# Text excerpt
◇ ◇ ◇ ◇
Good design crop despite tough year
A tough year for architecture in Auckland – but a surprisingly good one.
That’s according to the conveyor of the Auckland Architecture Awards jury Blair Farquhar.
“You’d expect tougher times to affect the number of entries into these awards, and that’s certainly the case with some types of architecture, such as commercial buildings,” Mr Farquhar says.
“However, just as fine wine comes from scrappy soil, so good architecture emerges from challenging circumstances.”
Mr Farquhar says several award-winning commercial buildings had transcended the economic circumstances. One of them is Geyser, the Parnell office building designed by Patterson Associates which the awards jury said is an “innovative and bravura” building which evokes “the intimacy of medieval urbanism”.
Two other commercial buildings received awards. With their "Meccano-like perforated steel skins”, the Britomart Showcases, designed by Cheshire Architects and Assembly Architects, “express a joy in construction”, the jury says, and Blum, designed by Williams Architects, is an “inspiring” office building and showroom sited in an Avondale light industrial area.
Several buildings in the civic realm met Aucklanders’ raised expectations for public architecture, Mr Farquhar says. The long-anticipated Q Theatre, designed by Cheshire Architects and Williams Ross Architects is, the jury says, “an adroit and harmonious insertion into a constrained and historic site”.
On Queens Wharf, The Cloud, the lightweight pavilion designed by Jasmax, has “a fluid form that suits its watery environs and sits well against the solid shapes of neighbouring maritime buildings”.
Another waterfront winner is Karanga Plaza and Kiosk, the Wynyard Quarter public place designed by Architectus, and described by the jury as “an exemplar of democratic urban design, conceived with public use and enjoyment in mind”.
◇ ◇ ◇ ◇
# Supplied information
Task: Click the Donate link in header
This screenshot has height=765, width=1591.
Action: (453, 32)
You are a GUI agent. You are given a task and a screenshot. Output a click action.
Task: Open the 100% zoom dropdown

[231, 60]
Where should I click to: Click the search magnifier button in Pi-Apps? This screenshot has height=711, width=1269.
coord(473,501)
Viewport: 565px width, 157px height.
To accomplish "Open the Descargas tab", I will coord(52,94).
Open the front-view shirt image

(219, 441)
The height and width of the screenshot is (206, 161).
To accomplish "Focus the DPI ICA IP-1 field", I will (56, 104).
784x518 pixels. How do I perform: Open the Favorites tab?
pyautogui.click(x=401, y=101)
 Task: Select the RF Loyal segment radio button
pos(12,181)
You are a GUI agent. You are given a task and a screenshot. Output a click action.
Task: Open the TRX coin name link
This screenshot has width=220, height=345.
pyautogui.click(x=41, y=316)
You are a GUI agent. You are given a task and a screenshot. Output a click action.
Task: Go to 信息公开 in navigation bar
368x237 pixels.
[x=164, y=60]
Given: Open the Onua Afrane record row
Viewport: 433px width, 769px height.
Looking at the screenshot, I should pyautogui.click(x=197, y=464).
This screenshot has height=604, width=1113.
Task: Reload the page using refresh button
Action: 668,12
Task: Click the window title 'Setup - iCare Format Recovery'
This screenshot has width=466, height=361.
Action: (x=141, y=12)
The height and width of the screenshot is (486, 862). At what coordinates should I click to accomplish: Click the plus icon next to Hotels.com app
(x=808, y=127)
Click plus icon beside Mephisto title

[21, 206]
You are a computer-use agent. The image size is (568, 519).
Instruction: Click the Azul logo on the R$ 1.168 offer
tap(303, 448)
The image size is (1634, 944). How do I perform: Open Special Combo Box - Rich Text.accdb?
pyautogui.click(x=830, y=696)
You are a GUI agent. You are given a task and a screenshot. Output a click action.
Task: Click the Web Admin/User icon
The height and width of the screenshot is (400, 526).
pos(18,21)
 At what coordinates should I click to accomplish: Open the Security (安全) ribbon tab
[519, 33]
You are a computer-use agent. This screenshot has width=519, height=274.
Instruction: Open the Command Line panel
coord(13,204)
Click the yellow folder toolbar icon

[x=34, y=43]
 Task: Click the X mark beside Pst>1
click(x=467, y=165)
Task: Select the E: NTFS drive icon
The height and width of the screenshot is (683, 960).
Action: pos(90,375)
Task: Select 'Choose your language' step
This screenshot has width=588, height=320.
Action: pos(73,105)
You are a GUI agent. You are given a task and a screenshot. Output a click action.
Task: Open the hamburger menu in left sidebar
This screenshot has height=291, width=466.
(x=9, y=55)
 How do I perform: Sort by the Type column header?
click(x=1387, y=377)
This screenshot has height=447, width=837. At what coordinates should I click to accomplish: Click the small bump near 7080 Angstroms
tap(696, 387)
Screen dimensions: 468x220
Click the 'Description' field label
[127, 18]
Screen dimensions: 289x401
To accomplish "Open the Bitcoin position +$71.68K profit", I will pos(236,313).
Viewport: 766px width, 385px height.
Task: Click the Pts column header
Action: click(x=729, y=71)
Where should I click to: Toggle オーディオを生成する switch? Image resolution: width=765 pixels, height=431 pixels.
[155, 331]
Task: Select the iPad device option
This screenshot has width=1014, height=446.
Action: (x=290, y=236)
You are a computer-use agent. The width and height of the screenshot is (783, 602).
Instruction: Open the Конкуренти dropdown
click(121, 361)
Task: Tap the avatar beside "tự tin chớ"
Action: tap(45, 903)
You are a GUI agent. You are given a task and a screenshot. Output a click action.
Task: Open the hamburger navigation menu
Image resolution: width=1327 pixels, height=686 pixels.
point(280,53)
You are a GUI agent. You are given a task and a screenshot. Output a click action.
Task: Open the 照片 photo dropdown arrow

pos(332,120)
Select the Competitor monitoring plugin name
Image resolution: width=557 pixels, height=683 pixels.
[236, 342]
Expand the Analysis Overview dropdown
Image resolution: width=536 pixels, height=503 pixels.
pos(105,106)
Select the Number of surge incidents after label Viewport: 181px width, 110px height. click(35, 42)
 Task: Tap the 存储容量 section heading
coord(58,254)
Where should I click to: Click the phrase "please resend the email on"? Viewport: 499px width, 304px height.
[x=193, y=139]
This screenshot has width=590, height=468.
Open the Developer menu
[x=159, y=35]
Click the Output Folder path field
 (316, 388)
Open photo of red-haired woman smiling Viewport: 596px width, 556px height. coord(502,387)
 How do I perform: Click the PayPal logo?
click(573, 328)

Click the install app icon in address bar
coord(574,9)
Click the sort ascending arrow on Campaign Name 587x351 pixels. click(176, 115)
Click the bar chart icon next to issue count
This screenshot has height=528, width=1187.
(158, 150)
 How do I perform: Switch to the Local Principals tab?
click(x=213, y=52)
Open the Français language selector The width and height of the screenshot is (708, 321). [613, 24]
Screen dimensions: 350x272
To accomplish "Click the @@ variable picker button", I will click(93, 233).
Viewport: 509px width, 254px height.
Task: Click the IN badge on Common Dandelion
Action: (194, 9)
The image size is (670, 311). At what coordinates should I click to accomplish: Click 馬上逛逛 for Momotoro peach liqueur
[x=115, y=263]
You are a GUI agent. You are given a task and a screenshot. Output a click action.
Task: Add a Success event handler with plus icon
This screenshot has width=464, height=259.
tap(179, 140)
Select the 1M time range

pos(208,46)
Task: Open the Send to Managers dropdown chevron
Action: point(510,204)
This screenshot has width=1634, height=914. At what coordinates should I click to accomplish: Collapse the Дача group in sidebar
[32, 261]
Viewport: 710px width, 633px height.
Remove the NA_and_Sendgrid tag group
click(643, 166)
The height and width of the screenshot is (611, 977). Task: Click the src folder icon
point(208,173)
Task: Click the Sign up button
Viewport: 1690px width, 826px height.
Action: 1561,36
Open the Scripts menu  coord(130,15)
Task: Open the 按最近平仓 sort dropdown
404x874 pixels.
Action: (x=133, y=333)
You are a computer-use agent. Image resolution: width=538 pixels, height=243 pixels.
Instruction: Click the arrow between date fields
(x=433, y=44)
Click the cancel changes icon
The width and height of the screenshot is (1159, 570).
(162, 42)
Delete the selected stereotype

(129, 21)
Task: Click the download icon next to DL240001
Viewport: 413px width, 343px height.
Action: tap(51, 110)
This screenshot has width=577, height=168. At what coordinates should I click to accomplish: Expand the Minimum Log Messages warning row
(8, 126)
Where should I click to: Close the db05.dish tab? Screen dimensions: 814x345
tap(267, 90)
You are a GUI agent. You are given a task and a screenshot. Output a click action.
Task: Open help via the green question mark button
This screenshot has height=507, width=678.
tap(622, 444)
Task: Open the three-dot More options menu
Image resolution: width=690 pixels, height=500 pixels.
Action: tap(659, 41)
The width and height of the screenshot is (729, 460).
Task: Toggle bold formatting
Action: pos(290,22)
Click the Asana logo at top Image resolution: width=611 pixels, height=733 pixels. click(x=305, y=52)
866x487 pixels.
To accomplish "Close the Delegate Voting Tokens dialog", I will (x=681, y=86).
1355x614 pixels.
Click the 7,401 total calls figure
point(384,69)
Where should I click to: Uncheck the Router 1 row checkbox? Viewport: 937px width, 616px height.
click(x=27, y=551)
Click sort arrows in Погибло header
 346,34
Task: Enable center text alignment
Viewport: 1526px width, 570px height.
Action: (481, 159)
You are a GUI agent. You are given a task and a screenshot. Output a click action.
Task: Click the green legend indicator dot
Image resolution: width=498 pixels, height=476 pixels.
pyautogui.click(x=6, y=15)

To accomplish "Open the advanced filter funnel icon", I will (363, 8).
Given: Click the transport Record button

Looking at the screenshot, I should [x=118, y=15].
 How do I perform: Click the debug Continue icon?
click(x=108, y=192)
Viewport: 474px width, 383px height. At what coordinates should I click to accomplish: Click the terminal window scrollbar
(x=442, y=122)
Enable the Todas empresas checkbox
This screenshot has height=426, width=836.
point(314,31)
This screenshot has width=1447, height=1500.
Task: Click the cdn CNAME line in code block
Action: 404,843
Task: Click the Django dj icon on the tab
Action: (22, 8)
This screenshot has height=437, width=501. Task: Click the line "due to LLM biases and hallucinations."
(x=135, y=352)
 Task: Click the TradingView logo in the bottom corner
◇ ◇ ◇ ◇
# What you will do
1 – Answer these questions from the Auckland Architecture Awards article:
(a) Which firm designed Geyser, the Parnell office building?
(b) In what kind of area is Blum sited?
(c) Who designed The Cloud on Queens Wharf?
2 – Duplicate the stretch of the Auckland Architecture Awards article from "Two other commercial" through "light industrial area.".

# Response list
1 –
(a) Patterson Associates
(b) An Avondale light industrial area
(c) Jasmax

2 –
Two other commercial buildings received awards. With their "Meccano-like perforated steel skins”, the Britomart Showcases, designed by Cheshire Architects and Assembly Architects, “express a joy in construction”, the jury says, and Blum, designed by Williams Architects, is an “inspiring” office building and showroom sited in an Avondale light industrial area.